Architecture choice by operational ownership
- If you need attribution + budgets fast, start no-proxy and add routing later.
- If you need runtime enforcement, accept gateway failure modes upfront.
- Keep externalRequestId stable so retries remain attributable across layers.
- Separate dataMode and environment so routing experiments do not pollute production reporting.
- Define one owner for routing policy, budgets, and incident response.

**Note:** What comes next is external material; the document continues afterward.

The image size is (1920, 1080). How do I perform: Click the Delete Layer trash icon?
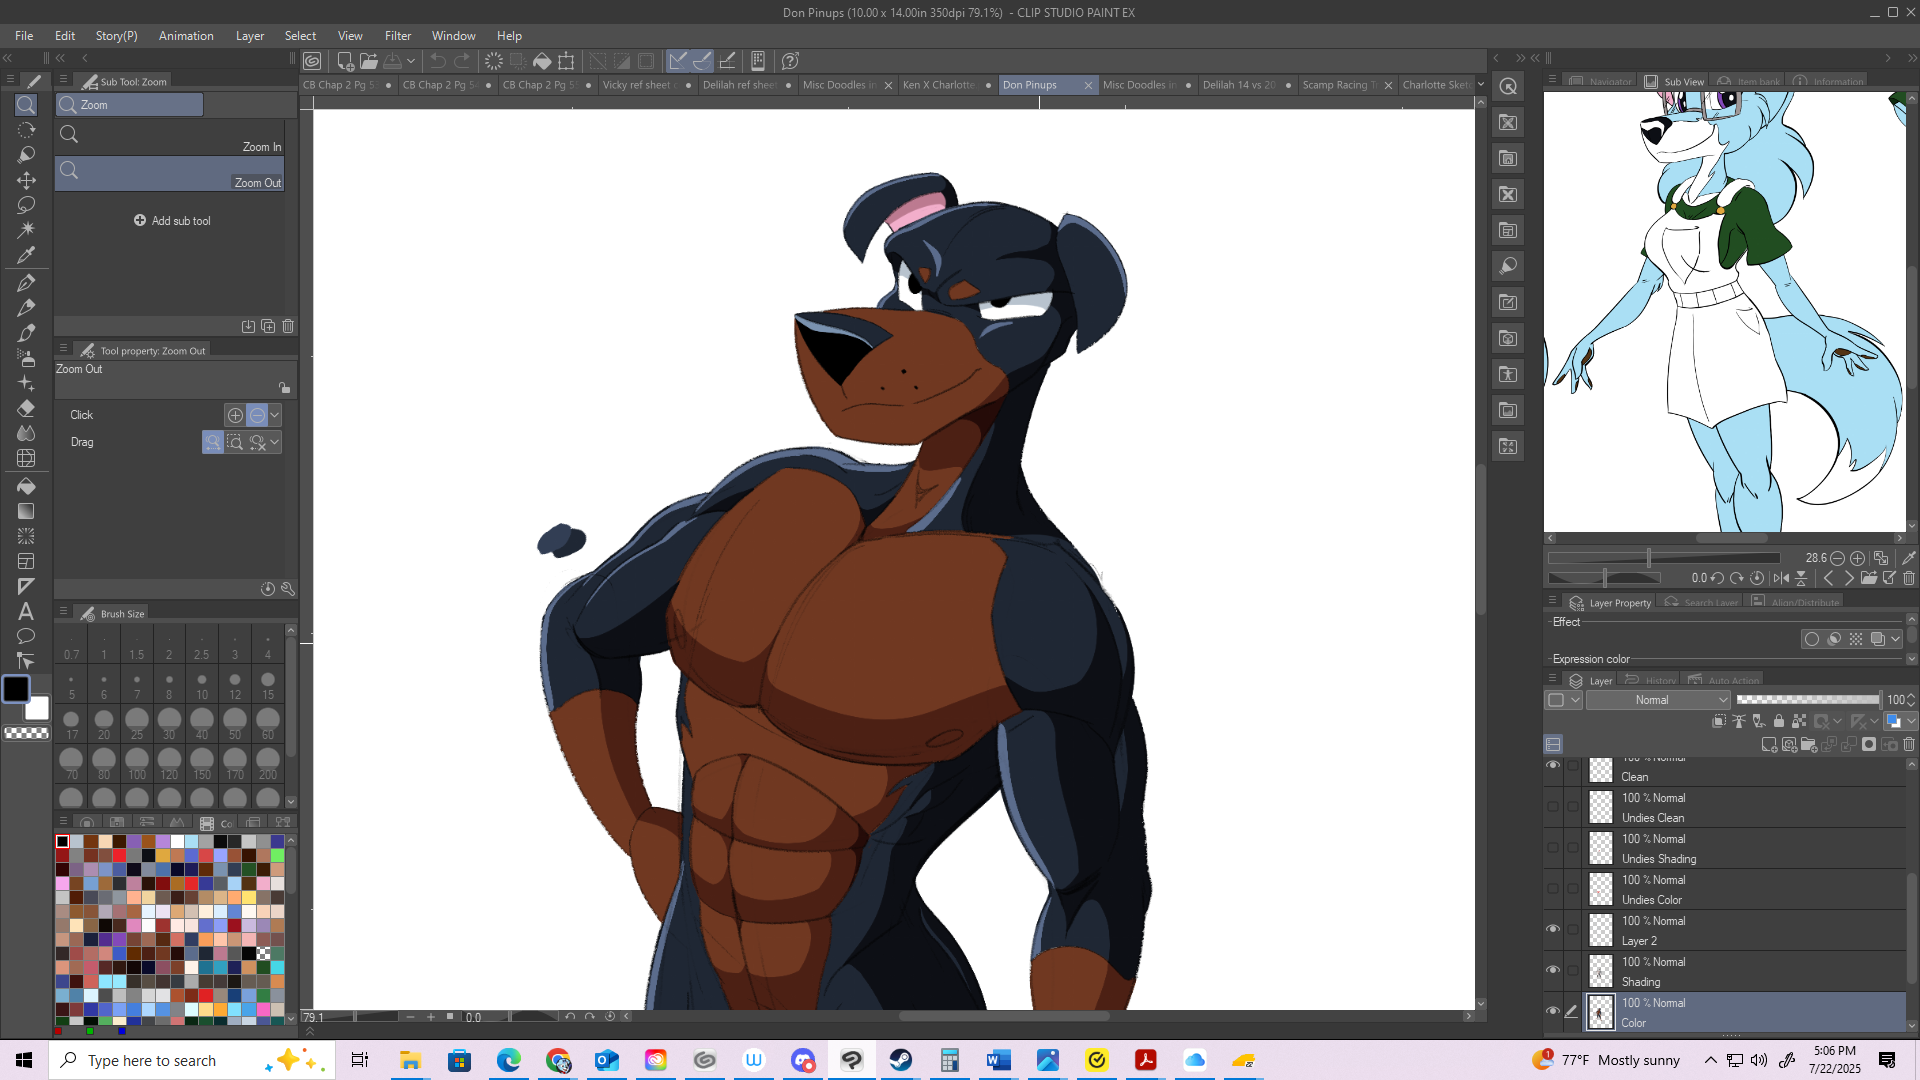1908,744
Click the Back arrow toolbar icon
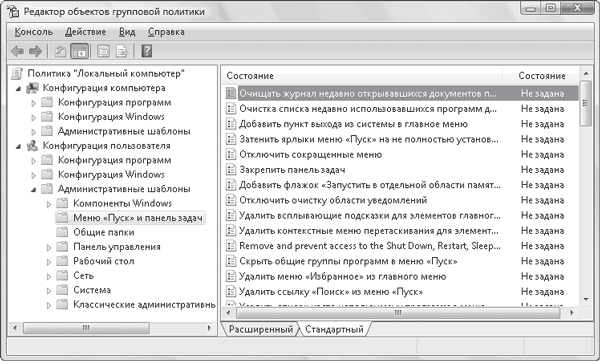Screen dimensions: 600x361 [17, 51]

What to send (payload example)
{
"externalRequestId": "req_01HZXB6MQZ2WQ9D2KCF9M4V2QY",
"provider": "provider_id",
"model": "model_id",
"endpointTag": "checkout.ai_summary",
"promptVersion": "summary_v3",
"userId": "tenant_acme_hash",
"inputTokens": 540,
"outputTokens": 180,
"latencyMs": 892,
"status": "success",
"dataMode": "real",
"environment": "prod"
}Common mistakes
- Choosing gateway mode for “future flexibility” before governance identifiers exist.
- Adding routing without promptVersion tagging (config drift becomes invisible).
- Letting both the gateway and the app retry aggressively (retry storms multiply cost).
- Optimizing token price while latency/retry behavior worsens total cost.
- Routing experiments in production without separating dataMode/environment.
How to verify in Opsmeter Dashboard
- Validate attribution first: Top Endpoints and Prompt Versions show the same dominant drivers week to week.
- If routing is introduced, confirm model mix changes are visible and tagged by promptVersion.
- Compare cost/request and retry ratios before vs after routing changes on the same endpointTag.
- Ensure externalRequestId stays stable so retries are not double-counted.
- Separate routing experiments from production baselines with dataMode/environment.